Psychologists sometimes refer to this skill as emotional intelligence, and it has the power to dramatically improve your life and relationships.
According to one Psychology Today writer:
“Emotional Intelligence is a social skill that can help you become more aware and tactful in understanding handling your own emotions as well as the emotions of others. Benefits of emotional intelligence include, but are not limited to, improvements in coping, well-being, relationship satisfaction and resilience.”
Think of emotional intelligence as a superpower that allows you to read a room, connect with people on a deeper level and feel more satisfied with your life. It really does place you in the driver’s seat in your own life, and it begins with learning to manage anger.
Anger Management Techniques
- Name the feeling. Because the anger response begins in the ancient part of your brain, simply taking time to name the emotion as it bubbles up can slow down the physiological response that would otherwise result in an outburst. It also helps you become more aware of what triggers your anger and how your body feels in the moment.
- Take a time out. If possible, tell the other person you need a 10-minute break to calm down. Then return to the conversation and present your side in a calm, respectful tone. A break can also help when you are feeling a build-up of stress, even if nobody else is around. The key is to step away from situations that lead to increased tension, heart rate and blood pressure and stop the anger (or stress) response in its tracks.
- Channel the energy in a positive way. Use exercise as both a preventative measure and as a cure in the moment. Regular exercise has been shown to regulate mood, so work it into your everyday routine. When you are feeling stressed or angry, you can also use exercise to burn off some of the energy that builds up during tense moments.
- Retrain your brain. Practicing relaxation techniques can help break some knee-jerk reactions. Breathing exercises, positive visualizations, repeating positive statements (or mantras), yoga and other techniques can help you develop a more relaxed mental state over time. Try some of these strategies for men and women.
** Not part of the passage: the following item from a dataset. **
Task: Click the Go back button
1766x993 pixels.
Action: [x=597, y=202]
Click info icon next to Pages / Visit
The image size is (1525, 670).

- Find solutions. If certain situations regularly trigger anger for you, take initiative. Find practical solutions to address everyday annoyances. Traffic sends you into a rage? Start taking a new route, take the train or ride-share to work instead. Constantly fighting with your teen about homework? Hire a tutor or agree on a weekly check-in about homework vs. babysitting her through each assignment. Finding a new solution and simply making a decision has brain benefits that can improve your mood and reactions.